Shares of Advanced Micro Devices (NASDAQ:AMD) soared on Thursday after the company launched its second-generation EPYC server processors. Alphabet subsidiary Google and Twitter both announced that they had or were planning to deploy the new chips, adding to AMD's customer list. As of 1:30 p.m. EDT, the stock was up 16.5%.
AMD's second-generation EPYC family of server processors are built on the same 7-nanometer manufacturing process as the company's latest Ryzen PC CPUs and Navi-based GPUs. The new EPYC chips feature as many as 64 cores based on the Zen 2 architecture, ranging in price from $450 to $6,950.
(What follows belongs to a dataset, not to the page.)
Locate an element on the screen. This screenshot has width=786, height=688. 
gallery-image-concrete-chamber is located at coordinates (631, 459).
Reviewers at Anandtech found that the 64-core variant offered 50% to 100% better performance and a 40% lower price than the comparable server chip from Intel. From Anandtech's review:
So has AMD done the unthinkable? Beaten Intel by such a large margin that there is no contest? For now, based on our preliminary testing, that is the case.
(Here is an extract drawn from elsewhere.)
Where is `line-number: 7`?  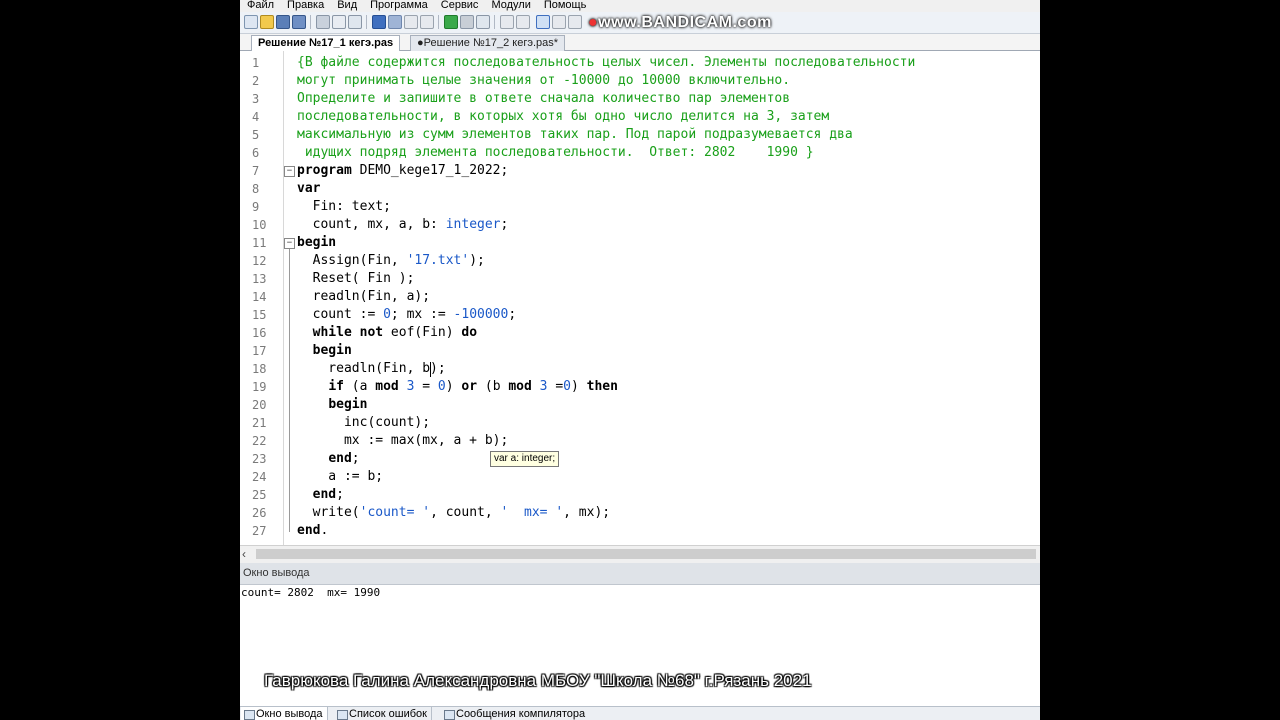
line-number: 7 is located at coordinates (256, 171).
At AMD's launch event, Google announced that it had deployed the new EPYC chips in its internal production data center environment, and that it planned to offer virtual machines powered by EPYC on Google Cloud in late 2019. Twitter announced that it expected to cut total cost of ownership by 25% by deploying these new EPYC chips later this year.
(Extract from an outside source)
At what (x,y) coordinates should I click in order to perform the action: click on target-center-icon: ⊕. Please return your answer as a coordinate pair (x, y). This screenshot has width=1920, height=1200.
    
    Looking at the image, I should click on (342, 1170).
Even after launching the first generation of EPYC chips in 2017, AMD remains a small player in the server chip market. The company had a 3.4% share of the x86 server CPU market at the end of the second quarter, according to Mercury Research, leaving Intel with the rest.
AMD's second-generation EPYC has the potential to be a game changer for the company, although Intel could blunt the impact by cutting prices for its largest customers. AMD winning market share looks like a sure thing given the performance and value of EPYC, but it may take multiple years for AMD's comeback to fully play out.